Monday, 23 April 2012
True Blood
Watching the fourth series of True Blood, I've been wondering about the influence of Twin Peaks, the David Lynch soap parody from the early 90s - that was also set in a small town where weirdness was progressively revealed. But the differences between them also show what's changed culturally in the two decades since then. The True Blood premise - that vampires have gone mainstream because the availability of the eponymous blood substitute means they needn't kill humans - looks at first like a straightforward metaphor for the mainstreaming of gayness, especially given the conspicuous presence of gay characters, combined, stylistically, with a reliance on camp parody and irony. What's more interesting is the way that such a wide range of other kinds of deviance is gradually developed so that a very high percentage of the population of the Louisiana town turn out to be shape-shifters, werewolves etc etc. The protagonist, Sookie Stackhouse, who gives her name to the books which the series is based on, looks like an author proxy because her telepathic abilities are also what novelists can do - she can read the thoughts of the other characters (well, except for vampires) but this also means she's endowed with unexpected power for a young waitress, and she's wish-fulfullingly the focus of great sexual interest for the most glamorous men in the series. But the series is crucially generous in its endowment of power; that's similar, maybe, to the banal Xmen moral - give freaks a chance - but goes beyond that because the proliferation of deviant and ambiguous powers (are they a blessing or a curse?) suggests a much more widespread tolerance - way beyond a straight/gay binary, and hinting at a celebration of human variousness in all its forms. And, like all those HBO series, it's brilliantly scripted, acted and filmed. Marvellous.
Tuesday, 17 April 2012
Delius
Am I the only one who thinks there's far too much Delius on Radio 3? Of course the BBC should promote British artists but I hate Englishness being connected to this wounded pastoral. Delius was Composer of the Week again last week and I avoided most of it because I've developed a phobia for the word 'amanuensis' which always features on these occasions (and never anywhere else) - Eric Fenby appears to be the only 'amanuensis' ever - truly unique. I did, however, hear Julian Lloyd Webber claiming that the Delius Cello Concerto was one of the best pieces in the cello repertoire. Then they broadcast his performance of it and it sounded like the musical expression of an oppressive headache that arouses aggrandised feelings of self-pity.
Monday, 2 April 2012
football chants
Yesterday, in the game against Liverpool, Newcastle fans chanted
'Sign on, Sign on,
With hope in your heart,
But you'll never work again.'
The non-football gratuitousness of that is what's conspicuous - one region satirising another.

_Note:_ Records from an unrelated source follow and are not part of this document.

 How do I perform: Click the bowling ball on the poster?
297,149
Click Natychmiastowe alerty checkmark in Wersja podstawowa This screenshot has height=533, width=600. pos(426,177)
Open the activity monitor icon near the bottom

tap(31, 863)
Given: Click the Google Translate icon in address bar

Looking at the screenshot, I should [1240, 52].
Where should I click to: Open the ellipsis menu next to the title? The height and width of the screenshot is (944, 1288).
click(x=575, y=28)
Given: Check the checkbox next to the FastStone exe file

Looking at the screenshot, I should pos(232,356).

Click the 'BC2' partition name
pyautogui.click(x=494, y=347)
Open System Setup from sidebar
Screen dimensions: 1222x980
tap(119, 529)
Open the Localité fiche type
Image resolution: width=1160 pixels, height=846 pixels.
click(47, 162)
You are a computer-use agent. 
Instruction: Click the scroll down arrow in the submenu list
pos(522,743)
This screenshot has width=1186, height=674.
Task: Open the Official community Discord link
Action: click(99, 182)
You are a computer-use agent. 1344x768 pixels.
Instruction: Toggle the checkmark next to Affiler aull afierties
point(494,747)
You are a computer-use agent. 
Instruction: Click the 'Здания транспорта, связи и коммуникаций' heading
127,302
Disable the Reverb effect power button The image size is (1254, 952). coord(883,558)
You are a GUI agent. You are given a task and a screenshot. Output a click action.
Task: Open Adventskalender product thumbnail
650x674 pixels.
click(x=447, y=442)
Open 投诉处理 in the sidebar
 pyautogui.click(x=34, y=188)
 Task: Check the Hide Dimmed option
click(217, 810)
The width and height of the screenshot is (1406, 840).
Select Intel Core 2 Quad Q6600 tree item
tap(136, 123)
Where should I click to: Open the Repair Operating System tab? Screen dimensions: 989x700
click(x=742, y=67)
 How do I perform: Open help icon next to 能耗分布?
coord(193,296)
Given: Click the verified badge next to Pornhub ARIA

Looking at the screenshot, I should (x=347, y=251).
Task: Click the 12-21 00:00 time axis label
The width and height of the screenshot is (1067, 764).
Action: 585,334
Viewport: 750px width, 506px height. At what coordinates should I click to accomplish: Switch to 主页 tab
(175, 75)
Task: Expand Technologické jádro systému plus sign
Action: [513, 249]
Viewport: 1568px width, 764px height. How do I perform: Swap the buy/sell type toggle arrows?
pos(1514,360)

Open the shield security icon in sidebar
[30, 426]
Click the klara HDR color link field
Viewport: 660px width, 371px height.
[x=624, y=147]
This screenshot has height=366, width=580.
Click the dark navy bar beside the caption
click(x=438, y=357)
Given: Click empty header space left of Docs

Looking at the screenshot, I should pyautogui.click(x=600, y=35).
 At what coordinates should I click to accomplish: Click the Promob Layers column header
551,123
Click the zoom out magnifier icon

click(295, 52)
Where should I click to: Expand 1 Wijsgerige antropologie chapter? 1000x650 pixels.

Best chant ever was United fans celebrating the odd name of the father of the brothers Gary And Phil, and sung to the Bowie tune:
Neville Neville it's the name of their dad...
'Sign on, Sign on,
With hope in your heart,
But you'll never work again.'
The non-football gratuitousness of that is what's conspicuous - one region satirising another.
Best chant ever was United fans celebrating the odd name of the father of the brothers Gary And Phil, and sung to the Bowie tune:
Neville Neville it's the name of their dad...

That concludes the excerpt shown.